Brown was also joined by Guy Pietra, the Human Resources Director at Union Metal. Union Metal produces steel and aluminum pools for lighting, traffic control, signage and communication. Union Metal has hired 15 employees referred by the Business Services Unit at the Employment Source with a salary range of $37,500 to $80,000. Also attending was Tonya Wheeler of Massillon, who—thanks to WIA-funded programs—was able to complete her education to become a Registered Nurse (RN) and will soon begin a new position as a supervisor floor nurse at Shady Lawn Nursing Home in Dalton.

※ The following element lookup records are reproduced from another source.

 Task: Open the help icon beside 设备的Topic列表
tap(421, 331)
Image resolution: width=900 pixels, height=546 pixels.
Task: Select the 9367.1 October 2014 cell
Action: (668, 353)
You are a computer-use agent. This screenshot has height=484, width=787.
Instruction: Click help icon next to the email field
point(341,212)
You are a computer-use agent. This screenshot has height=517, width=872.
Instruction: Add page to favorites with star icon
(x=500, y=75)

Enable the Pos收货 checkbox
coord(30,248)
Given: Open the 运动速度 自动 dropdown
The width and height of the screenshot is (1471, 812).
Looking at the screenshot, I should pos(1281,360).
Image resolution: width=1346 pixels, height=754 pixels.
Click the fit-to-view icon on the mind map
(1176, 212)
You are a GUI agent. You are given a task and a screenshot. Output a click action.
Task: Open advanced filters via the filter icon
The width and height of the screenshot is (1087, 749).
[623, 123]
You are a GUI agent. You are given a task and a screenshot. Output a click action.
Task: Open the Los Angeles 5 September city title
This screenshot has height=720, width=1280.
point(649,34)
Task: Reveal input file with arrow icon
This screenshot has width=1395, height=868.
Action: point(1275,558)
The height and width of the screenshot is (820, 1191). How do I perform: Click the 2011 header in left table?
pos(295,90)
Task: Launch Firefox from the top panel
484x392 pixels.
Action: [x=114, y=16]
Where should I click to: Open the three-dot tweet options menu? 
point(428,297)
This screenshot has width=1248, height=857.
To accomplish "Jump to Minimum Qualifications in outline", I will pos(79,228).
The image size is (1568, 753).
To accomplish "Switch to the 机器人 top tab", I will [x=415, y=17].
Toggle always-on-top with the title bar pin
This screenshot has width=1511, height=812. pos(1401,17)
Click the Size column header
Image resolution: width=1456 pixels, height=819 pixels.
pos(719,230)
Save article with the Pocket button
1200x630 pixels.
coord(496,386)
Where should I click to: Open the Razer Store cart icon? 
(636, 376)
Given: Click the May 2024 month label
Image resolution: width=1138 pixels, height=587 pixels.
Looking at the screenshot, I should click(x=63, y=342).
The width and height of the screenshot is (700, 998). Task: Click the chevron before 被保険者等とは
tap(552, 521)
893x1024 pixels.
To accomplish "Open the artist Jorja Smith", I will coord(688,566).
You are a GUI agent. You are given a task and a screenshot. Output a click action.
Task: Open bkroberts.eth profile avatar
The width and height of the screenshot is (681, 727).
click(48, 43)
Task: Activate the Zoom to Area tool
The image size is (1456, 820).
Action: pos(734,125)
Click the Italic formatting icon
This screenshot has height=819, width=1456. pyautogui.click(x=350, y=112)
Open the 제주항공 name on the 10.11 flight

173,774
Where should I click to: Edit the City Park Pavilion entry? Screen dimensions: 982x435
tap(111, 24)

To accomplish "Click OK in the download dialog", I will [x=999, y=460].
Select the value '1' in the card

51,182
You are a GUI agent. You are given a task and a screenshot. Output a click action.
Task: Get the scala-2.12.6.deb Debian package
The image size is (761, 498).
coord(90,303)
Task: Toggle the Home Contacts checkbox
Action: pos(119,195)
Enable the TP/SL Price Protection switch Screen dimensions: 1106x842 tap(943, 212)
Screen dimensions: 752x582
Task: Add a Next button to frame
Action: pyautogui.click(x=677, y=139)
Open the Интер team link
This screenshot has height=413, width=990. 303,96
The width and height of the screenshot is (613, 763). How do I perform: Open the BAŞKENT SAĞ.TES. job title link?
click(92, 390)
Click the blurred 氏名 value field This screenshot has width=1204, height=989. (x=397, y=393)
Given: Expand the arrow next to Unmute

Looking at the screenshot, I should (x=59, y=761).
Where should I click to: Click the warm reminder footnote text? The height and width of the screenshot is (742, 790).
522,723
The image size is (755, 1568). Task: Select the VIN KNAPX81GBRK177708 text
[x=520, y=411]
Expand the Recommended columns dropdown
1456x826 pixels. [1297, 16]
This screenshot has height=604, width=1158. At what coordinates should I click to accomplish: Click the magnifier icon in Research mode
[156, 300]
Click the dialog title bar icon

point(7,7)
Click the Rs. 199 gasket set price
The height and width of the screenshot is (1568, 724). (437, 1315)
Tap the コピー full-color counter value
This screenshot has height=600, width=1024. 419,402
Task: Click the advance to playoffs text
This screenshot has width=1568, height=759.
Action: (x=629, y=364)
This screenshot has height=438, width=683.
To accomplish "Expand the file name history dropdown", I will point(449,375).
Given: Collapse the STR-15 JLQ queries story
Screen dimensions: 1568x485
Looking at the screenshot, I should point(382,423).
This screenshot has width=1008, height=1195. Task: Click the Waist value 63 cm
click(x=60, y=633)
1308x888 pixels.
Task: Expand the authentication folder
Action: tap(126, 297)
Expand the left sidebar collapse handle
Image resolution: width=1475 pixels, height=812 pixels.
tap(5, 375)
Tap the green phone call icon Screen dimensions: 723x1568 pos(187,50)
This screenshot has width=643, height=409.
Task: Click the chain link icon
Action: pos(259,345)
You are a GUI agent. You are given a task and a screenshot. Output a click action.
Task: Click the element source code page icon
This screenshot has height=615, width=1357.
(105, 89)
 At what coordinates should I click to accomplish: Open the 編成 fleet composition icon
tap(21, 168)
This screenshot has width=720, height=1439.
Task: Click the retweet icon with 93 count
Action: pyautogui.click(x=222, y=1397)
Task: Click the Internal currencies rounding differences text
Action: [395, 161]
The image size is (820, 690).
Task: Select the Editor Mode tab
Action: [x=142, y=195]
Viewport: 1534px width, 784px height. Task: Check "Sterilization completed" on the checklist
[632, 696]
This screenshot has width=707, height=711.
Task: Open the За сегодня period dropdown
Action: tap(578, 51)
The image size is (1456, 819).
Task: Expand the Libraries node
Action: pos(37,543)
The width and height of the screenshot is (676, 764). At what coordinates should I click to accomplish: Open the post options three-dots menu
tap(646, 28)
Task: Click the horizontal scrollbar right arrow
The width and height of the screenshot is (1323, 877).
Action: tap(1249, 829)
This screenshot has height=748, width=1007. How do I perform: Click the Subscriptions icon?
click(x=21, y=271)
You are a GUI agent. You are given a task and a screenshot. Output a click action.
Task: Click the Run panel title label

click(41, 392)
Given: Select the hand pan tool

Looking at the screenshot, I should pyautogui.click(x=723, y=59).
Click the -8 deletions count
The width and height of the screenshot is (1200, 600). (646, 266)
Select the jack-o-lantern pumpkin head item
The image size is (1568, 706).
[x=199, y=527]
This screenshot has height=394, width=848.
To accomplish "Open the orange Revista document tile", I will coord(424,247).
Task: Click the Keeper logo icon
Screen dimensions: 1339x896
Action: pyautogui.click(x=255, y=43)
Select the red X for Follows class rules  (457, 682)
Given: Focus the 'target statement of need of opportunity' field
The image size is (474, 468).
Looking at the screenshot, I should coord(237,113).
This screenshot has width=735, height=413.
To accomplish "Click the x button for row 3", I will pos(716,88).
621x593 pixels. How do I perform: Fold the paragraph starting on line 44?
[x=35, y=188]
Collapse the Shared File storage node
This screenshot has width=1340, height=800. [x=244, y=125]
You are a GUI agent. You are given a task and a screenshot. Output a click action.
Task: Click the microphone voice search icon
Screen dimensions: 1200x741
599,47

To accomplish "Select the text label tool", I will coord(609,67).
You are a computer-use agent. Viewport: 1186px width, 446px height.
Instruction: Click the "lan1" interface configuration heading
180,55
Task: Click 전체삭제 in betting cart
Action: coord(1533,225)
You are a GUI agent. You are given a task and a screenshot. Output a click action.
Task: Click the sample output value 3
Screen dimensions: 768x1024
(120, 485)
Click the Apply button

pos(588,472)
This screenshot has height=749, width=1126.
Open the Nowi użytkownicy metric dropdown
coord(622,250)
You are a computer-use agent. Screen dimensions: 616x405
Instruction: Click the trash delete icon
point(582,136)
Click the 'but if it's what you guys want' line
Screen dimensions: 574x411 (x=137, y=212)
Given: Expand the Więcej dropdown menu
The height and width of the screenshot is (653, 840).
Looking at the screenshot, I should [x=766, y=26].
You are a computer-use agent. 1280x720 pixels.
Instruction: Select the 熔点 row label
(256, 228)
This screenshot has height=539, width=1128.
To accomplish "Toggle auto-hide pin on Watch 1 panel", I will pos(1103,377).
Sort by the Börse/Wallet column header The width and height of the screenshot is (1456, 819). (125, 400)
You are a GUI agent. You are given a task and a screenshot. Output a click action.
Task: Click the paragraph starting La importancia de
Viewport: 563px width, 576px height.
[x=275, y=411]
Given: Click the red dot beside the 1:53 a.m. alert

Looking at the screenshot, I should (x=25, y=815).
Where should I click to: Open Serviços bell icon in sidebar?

Last week, Policy Matters Ohio (PMO) released a new report showing that the more than $370 million invested in Ohio from the Recovery Act for employment assistance and job training funds had a significant impact in saving jobs and retraining workers for new careers. These funds, invested in Ohio through the Workforce Investment Act (WIA), were primarily targeted to “One-Stop” centers providing a variety of services—from Internet and telephone access for job applicants to retraining programs for those who need to update skills for a new career. Policy Matters Ohio’s report found that WIA funds were well-targeted, as counties with greater economic distress received more funding per capita than counties with stronger economies. According to PMO, Stark County received $3,396,000 in WIA funds through the Recovery Act.

“The Recovery Act created or preserved millions of jobs, kept 4.5 billion Americans out of poverty, and helped stabilize our economy, which was on a real precipice. Our report found that Workforce Investment Funds—more than $370 million for our state alone—did an enormous amount to train Ohioans for the jobs of tomorrow. Cutting back on these critical programs is a wrong-headed move that could seriously jeopardize Ohio’s economic recovery,” said Amy Hanauer, executive director of Policy Matters Ohio, who also joined Brown at The Employment Source.